Review # 1 was written on 2012-06-30 00:00:00
2000was given a rating of 4 stars SHAY WILLIAMS
I thought this was a tremendously well-written historical journey through the tragic history of Europe in the 20th Century by an eminent historian. This is not a heavy historical account - instead it is suffused with clarity, wisdom, and insight. It is also a book you look forward to reading, as if you are listening to a vastly knowledgeable, erudite, yet friendly historical guide. It does take a commitment of time and intellectual effort but is well worth it. I would recommend it to anyone interested in learning more about the unfortunate combination of circumstances in 20th C Europe that led to the largest human slaughter in both World Wars, as well as how the continent finally learned to live in peace during the second half of the century. The differences between Eastern and Western European development are set forth in illuminating detail, as is the gradual and inevitable disintegration of communism in Eastern Europe. Reading this book will increase the reader's understanding of the many factors - political and economic - that play into today's European economic crisis, although, as this books was written almost at the end of the 20th C (in 1998) the economic crisis that began in 2008 was still 10 years away.
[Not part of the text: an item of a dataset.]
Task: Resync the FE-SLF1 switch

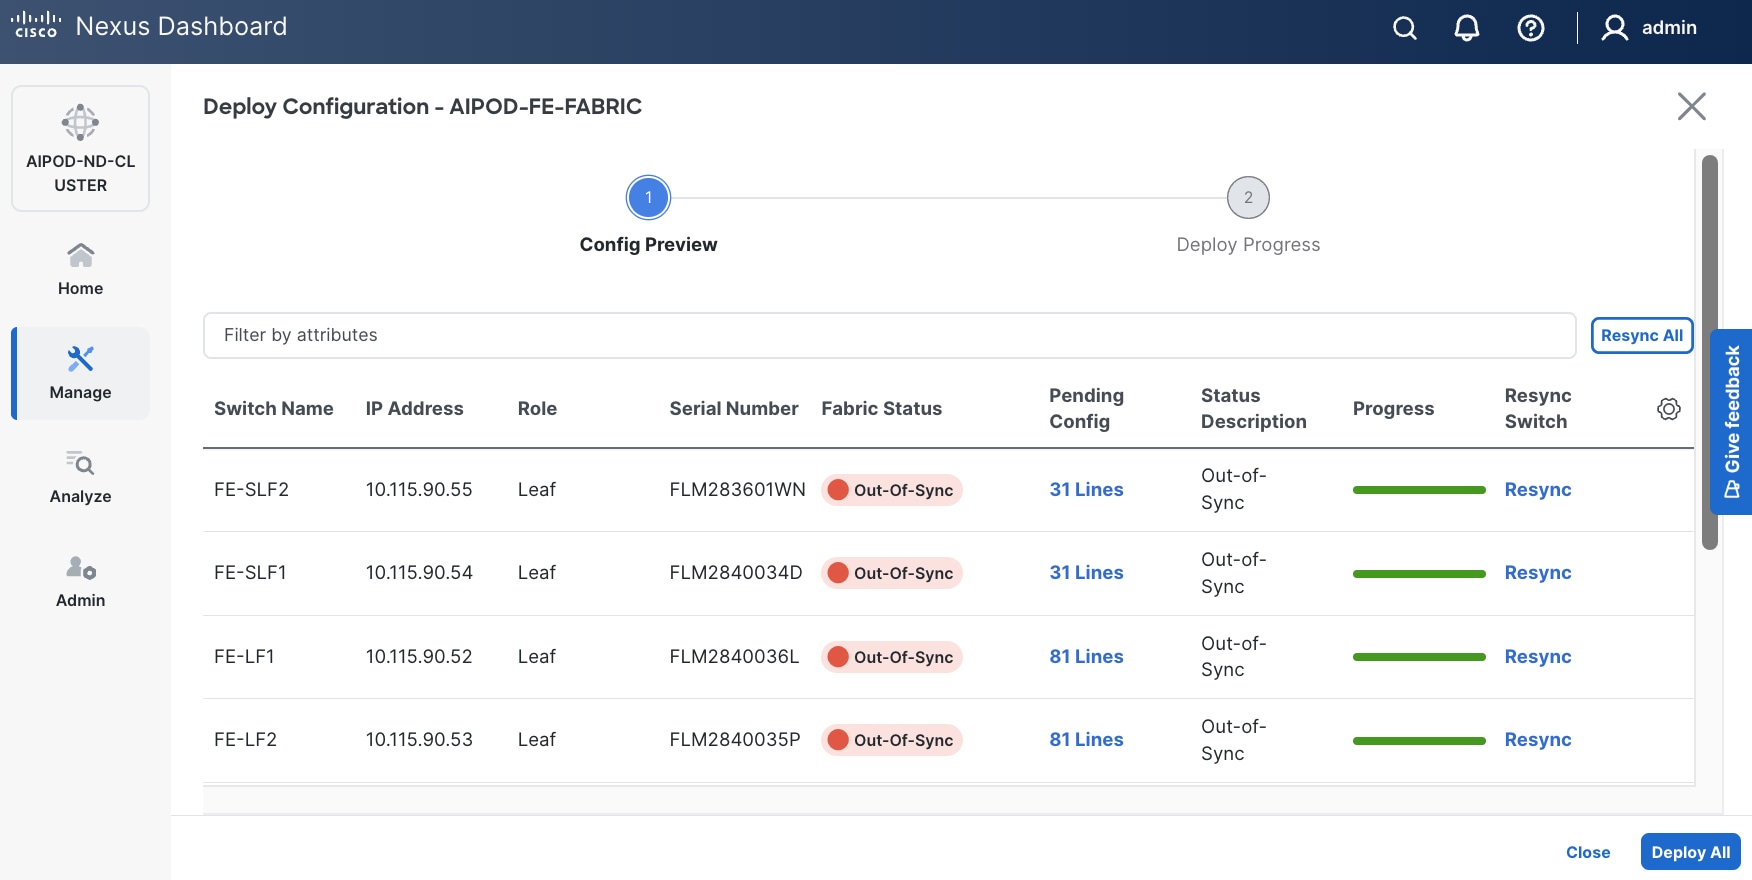Action: pos(1537,573)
Review # 2 was written on 2010-04-11 00:00:00
2000was given a rating of 5 stars Richard Slater
Dark Continent is not an easy read, but it is a good one with numerous insights to the time between 1919 and the 1990s. Mazower describes the rise of Hitler amid a Europe fascinated by nationality and race and tired of democracy and capitalism. He offers no apologies for the Nazi movement, but describes a European context alive with racism and fear that makes Hitler an extreme example and not an otherworldly demonic force. The chapters on the haphazard operations of the Nazi conquerors and the slow creation of the Eastern block during the Cold War add the horror of alternative histories to the real horrors he relays. He recounts forced migration after the war (12 million Germans expelled from Eastern Europe), ethnic cleansing that combining with Nazi horrors left Eastern European countries far more ethnically homogenous than before the conflict. In both Western and Eastern Europe a drive for consumer goods in the 60s and 70s replaced heroic post-war rebuilding efforts. He is not fond of Thatcher or that postive about the EU, but is happy that post-war Europe has settled peacefully (even complacently) into its smaller world role. Great examples, thoughtful and contrary arguments, incredibly enlightening.